Lohn-Demo am 21. September

Seit 2021 sind die Reallöhne gesunken. Und dass, obwohl die Wirtschaft brummt. Jetzt müssen die Löhne rauf! Deshalb gibt es am 21. September die grosse Lohn-Demo in Bern.

Höchste Zeit für höhere Löhne!

Preise, Mieten, Krankenkassenprämien: Alles wird teurer!

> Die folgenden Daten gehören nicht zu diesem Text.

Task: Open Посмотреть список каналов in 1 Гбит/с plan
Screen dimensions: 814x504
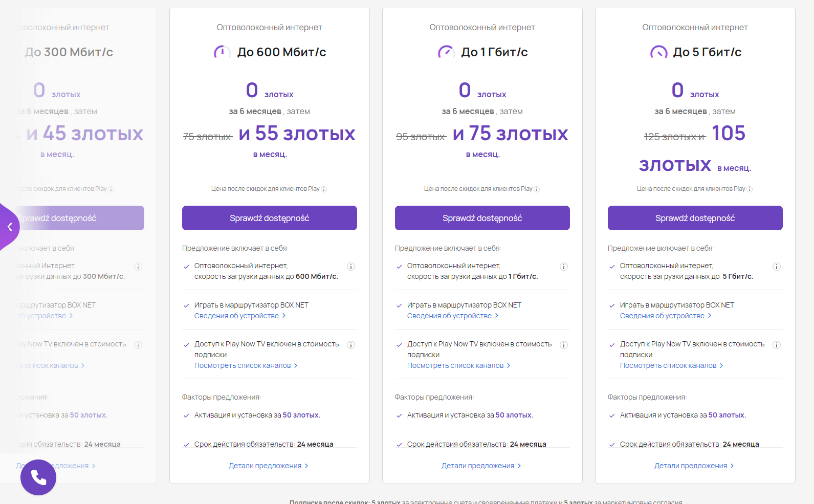Action: pos(458,365)
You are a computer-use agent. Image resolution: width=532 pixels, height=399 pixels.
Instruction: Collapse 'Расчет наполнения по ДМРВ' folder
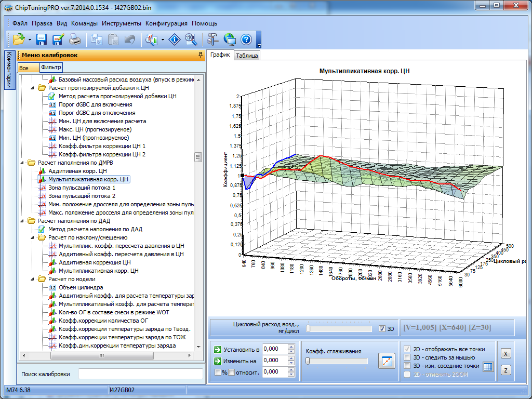(x=22, y=163)
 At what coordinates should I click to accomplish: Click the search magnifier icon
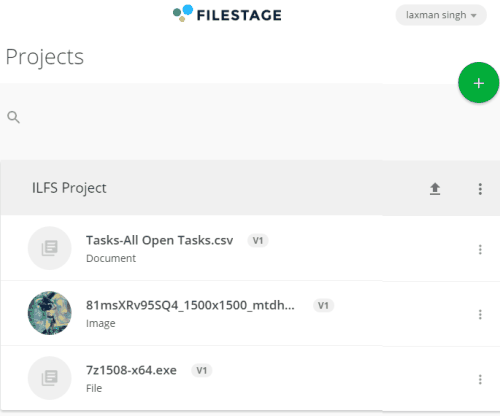[x=13, y=117]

Seit Ende 2020 sind die Preise im Schnitt um 8 Prozent gestiegen. Das ist enorm! Personen und Familien mit tiefen und mittleren Einkommen trifft das besonders hart. Für sie wird es immer schwieriger, über die Runden zu kommen.

Grafik: Anstieg der Lebenskosten zwischen Dezember 2020 und Mai 2024

Die Reallöhne sinken

Während die Preise steigen, verlieren die Löhne an Wert. So sind die Reallöhne die letzten drei Jahre in Folge zurückgegangen. Das gab es seit dem Zweiten Weltkrieg noch nie. Die Teuerung hat das verfügbare Einkommen verschlungen, ohne dass dies ausgeglichen wurde.

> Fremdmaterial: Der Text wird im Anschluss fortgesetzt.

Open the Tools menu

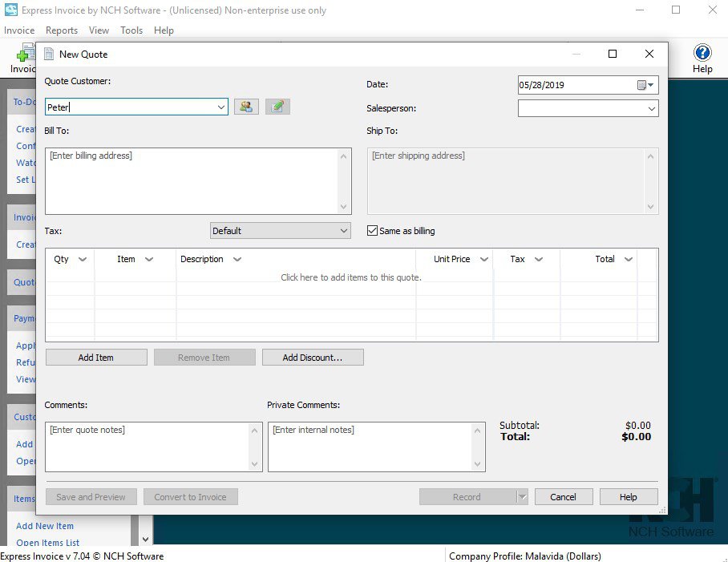[131, 30]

Fast alle Branchen sind von diesem Reallohnverlust betroffen.

Noémi Zurlinden

« Es besteht ein grosser Nachholbedarf bei den Löhnen. Jetzt müssen wir die Lohnlücke schliessen. »

Noémi Zurlinden, Ökonomin, Unia

Geld ist genug da

Der Wirtschaft geht es sehr gut. In der Schweiz herrscht Vollbeschäftigung und es mangelt an Arbeitskräften. Die Gewinne und die Ausschüttungen an die Aktionär:innen in Milliardenhöhe steigen. Auch die Produktivitätsgewinne nehmen zu, sie werden aber nicht fair verteilt.

Im Hinblick auf die Lohnverhandlungen im Herbst fordern wir:

  • Ausgleich der Teuerung der letzten drei Jahre für alle.
  • Lohnerhöhungen für alle, mit einer grösseren generellen Erhöhung für Arbeitnehmende mit den tiefsten Löhnen.
  • Angemessene Mindestlöhne! Keine Löhne unter 4500 Franken und mindestens 5000 Franken für Arbeitnehmende mit Lehrabschluss.
  • Gleichstellung jetzt mit der Aufwertung der Löhne in den sogenannten «Frauenberufen».
  • Automatischer Teuerungsausgleich in den Gesamtarbeitsverträgen – das verhindert Lohneinbussen.

Dafür setzen wir uns an der Lohn-Demo laut und deutlich ein!

Gemeinsam sind wir stark: Alle an die Lohn-Demo vom 21. September in Bern

Deshalb: Trage die grosse Lohn-Demo in die Agenda ein und komme zusammen mit deinen Kolleg:innen, deinen Freund:innen und deiner Familie an die Demo nach Bern.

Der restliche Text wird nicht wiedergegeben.